Scholars@Duke publication: High-risk and intermediate-high-risk results from the ThyroSeq v2 and v3 thyroid genomic classifier are associated with neoplasia: Independent performance assessment at an academic institution.

High-risk and intermediate-high-risk results from the ThyroSeq v2 and v3 thyroid genomic classifier are associated with neoplasia: Independent performance assessment at an academic institution.

Publication , Journal Article

Jug, R; Foo, W-C; Jones, C; Ahmadi, S; Jiang, XS

Published in: Cancer Cytopathol

August 2020

BACKGROUND: The ThyroSeq panel tests for genetic alterations to risk-stratify cytologically indeterminate nodules. The authors assessed the test performance of the tests, including the latest version (v3), at an academic center. METHODS: Results from ThyroSeq testing (v2 and v3) were reviewed over 2 years, and patient demographics, cytology diagnoses, results of ThyroSeq testing, and histopathologic diagnoses on resection (if available) were collected.
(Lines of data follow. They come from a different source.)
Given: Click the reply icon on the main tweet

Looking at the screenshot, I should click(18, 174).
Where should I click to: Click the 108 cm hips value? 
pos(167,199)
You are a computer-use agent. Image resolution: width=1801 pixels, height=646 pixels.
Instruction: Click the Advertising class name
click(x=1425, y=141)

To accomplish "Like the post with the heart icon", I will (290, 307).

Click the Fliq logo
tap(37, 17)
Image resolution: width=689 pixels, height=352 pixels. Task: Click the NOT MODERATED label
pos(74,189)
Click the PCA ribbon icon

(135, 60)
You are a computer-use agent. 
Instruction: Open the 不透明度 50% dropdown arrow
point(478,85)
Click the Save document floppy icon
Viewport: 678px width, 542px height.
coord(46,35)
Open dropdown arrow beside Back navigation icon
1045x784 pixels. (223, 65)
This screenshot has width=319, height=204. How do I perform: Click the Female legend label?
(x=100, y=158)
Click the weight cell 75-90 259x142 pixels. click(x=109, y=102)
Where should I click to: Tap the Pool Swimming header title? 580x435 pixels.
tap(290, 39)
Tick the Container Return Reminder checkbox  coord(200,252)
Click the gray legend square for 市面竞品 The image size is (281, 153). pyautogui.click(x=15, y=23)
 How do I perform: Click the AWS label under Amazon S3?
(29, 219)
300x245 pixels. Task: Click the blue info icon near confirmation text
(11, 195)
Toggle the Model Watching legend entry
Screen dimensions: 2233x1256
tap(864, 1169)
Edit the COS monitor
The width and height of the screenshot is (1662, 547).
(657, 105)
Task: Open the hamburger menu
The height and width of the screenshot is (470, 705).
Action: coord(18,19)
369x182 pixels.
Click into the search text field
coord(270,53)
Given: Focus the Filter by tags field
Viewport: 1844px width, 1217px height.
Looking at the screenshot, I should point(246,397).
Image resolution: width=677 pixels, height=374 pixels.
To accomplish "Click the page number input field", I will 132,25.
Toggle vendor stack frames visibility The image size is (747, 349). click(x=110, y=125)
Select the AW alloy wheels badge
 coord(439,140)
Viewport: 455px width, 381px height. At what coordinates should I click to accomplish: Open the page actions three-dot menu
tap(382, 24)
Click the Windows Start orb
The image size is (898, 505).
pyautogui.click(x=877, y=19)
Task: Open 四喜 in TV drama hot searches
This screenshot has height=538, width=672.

RESULTS: One hundred eighty-five nodules were tested from 178 patients, including 94 nodules tested with v2 and 91 nodules tested with v3. Overall, 28 of 185 nodules (15%) yielded a high-risk or intermediate-high-risk mutation (HRM). Of the patients with these nodules, 19 of 25 (76%) had neoplastic nodules, and 11 of 25 (44%) had a malignancy or a noninvasive follicular thyroid neoplasm with papillary-like nuclear features (NIFTP). Only 16 of 147 nodules (11%) that were negative or had low-risk genetic alterations underwent resection, with 1 false-negative result (a papillary thyroid carcinoma tested with v2). No false-negative results were identified with v3. Two nodules had TP53 mutations identified, both of which were benign on resection. Nodules with HRM that were tested with v2 and v3 had a positive predictive value (PPV) for malignancy of 57% and 39%, respectively, and a PPV for neoplasm of 86% and 72%, respectively. The negative predictive values for v2 and v3 were 92% and 100%, respectively. CONCLUSIONS: The PPV of an HRM result on ThyroSeq v3 was low for malignancy or NIFTP, and the PPV for neoplasm was higher. RAS-type mutations were the most commonly identified in both benign and malignant nodules. Thyroseq v3 had a lower PPV for both malignancy/NIFTP and neoplasm than v2 but did not produce any false-negative results.